* _TO DO_:
Present the count of lines in the entries below that hold "Medebacher", and present nothing else.

* _SOURCE DATA_:
☆ ☆ ☆ ☆ ☆ ☆ ☆

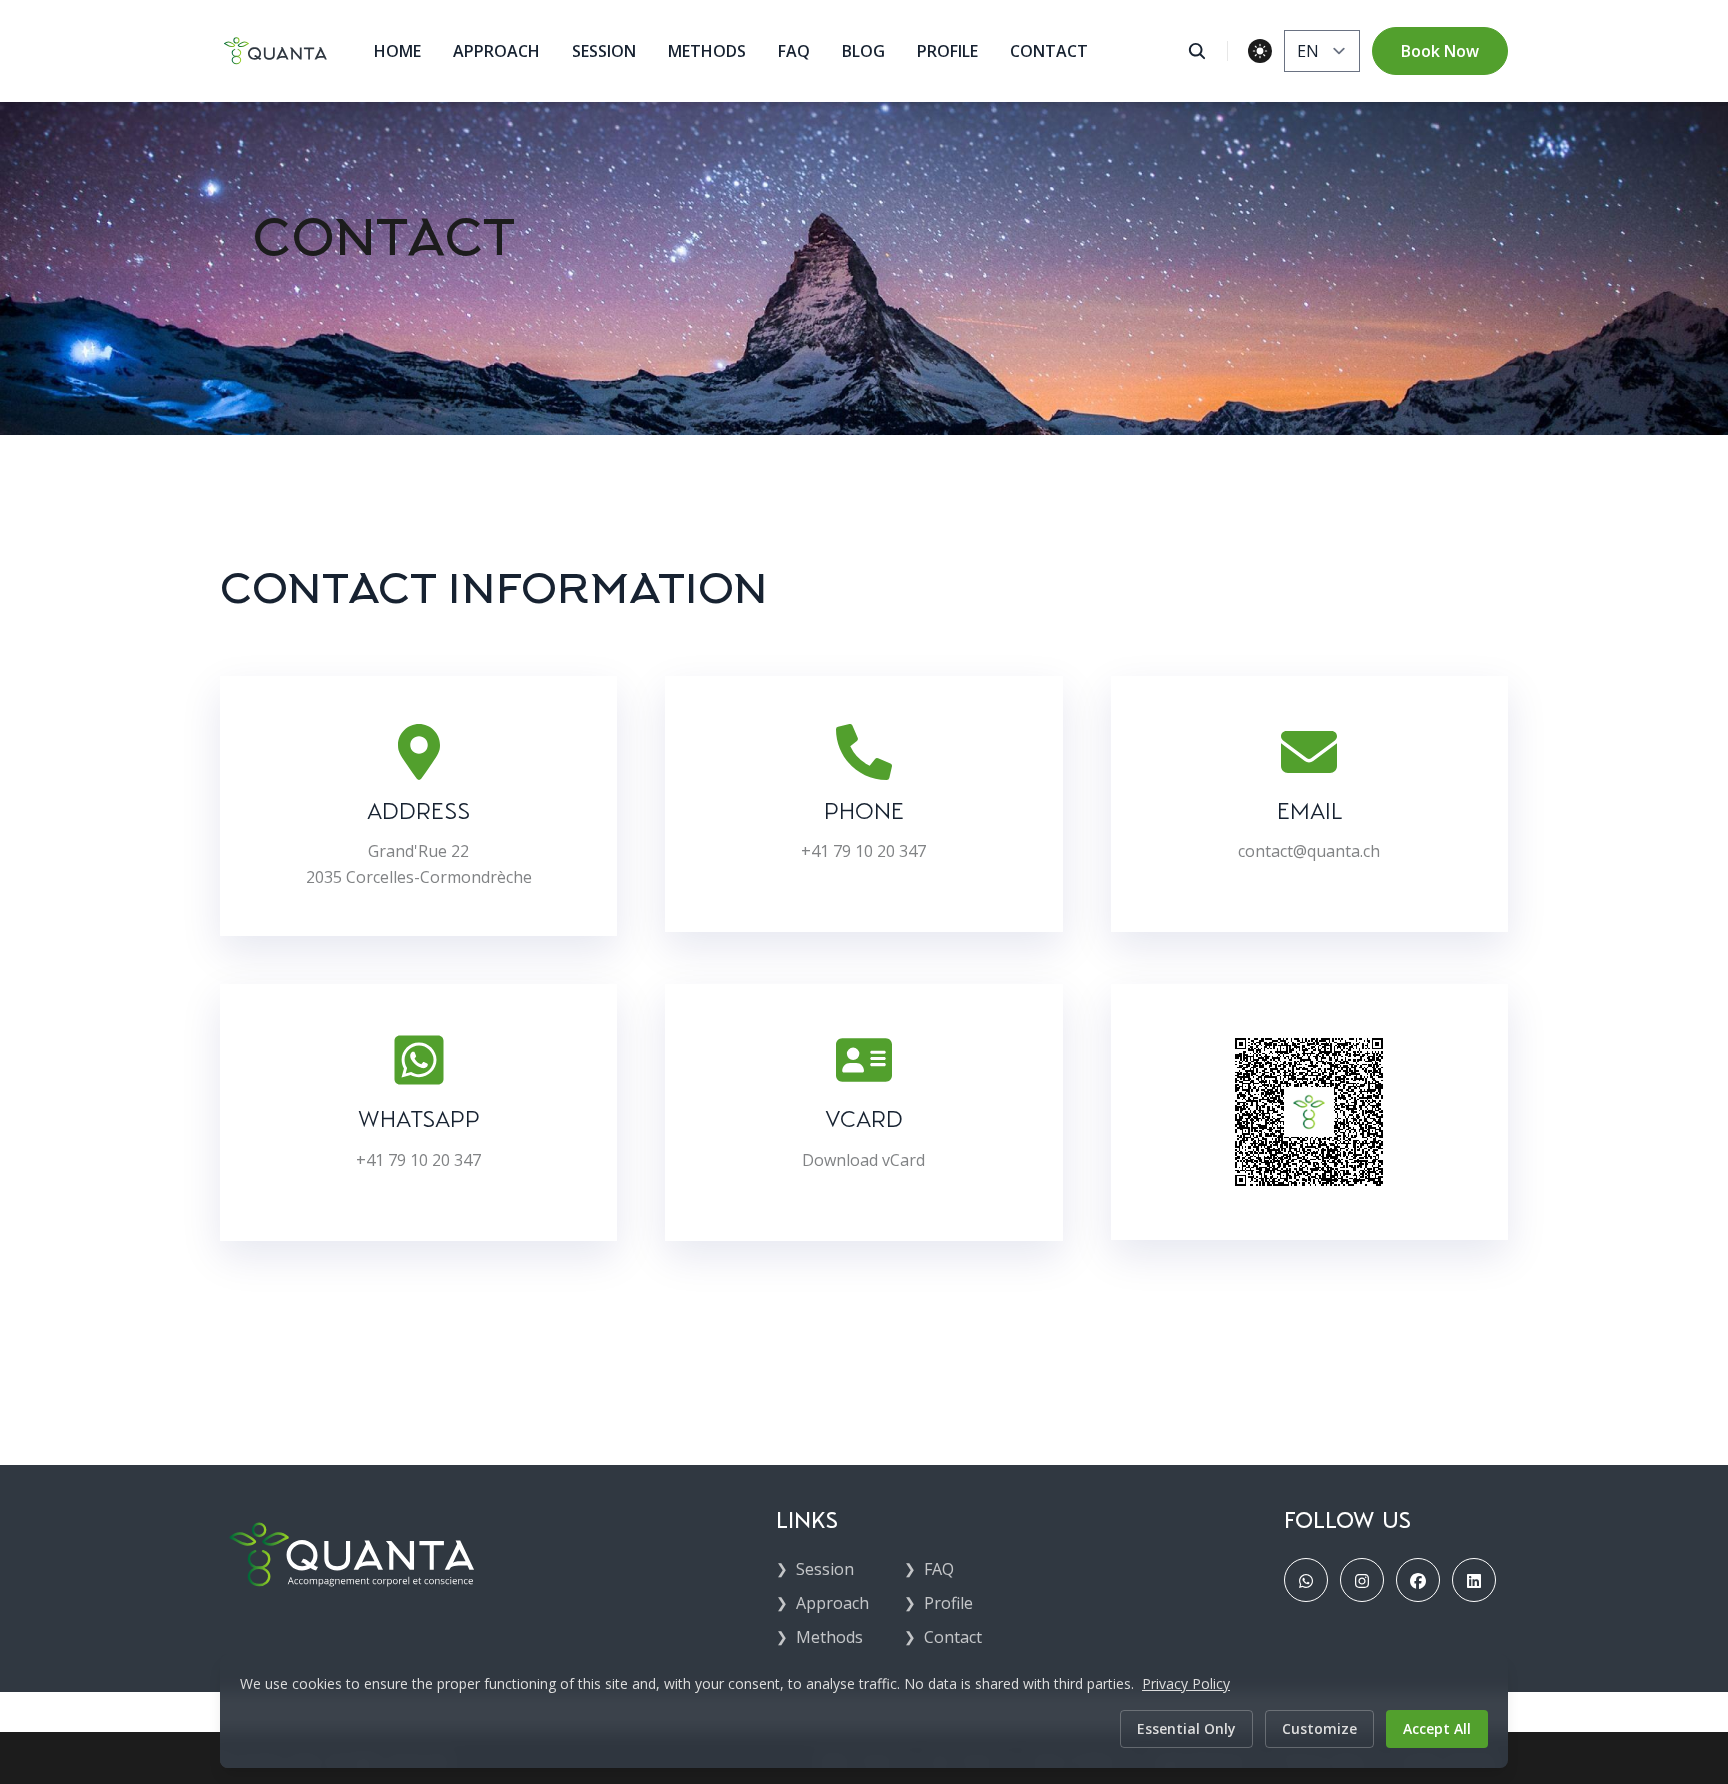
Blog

☆ ☆ ☆ ☆ ☆ ☆ ☆

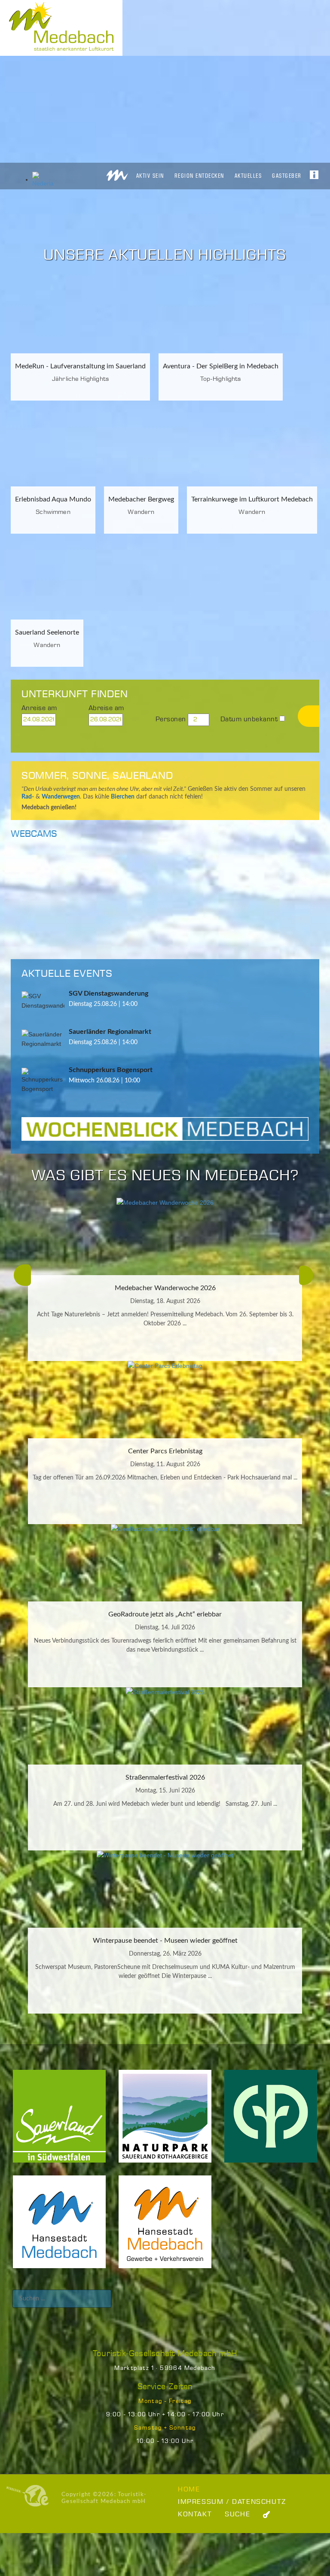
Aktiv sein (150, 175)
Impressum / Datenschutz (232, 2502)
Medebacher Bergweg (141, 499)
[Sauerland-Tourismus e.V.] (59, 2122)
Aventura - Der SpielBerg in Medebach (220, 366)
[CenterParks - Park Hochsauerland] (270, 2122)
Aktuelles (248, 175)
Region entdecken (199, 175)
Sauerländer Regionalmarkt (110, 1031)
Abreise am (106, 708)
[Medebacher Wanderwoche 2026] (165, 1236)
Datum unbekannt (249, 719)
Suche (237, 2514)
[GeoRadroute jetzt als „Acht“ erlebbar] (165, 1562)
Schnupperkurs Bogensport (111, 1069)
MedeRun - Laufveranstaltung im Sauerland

☆ ☆ ☆ ☆ ☆ ☆ ☆

* _PROBLEM SOLUTION_:
2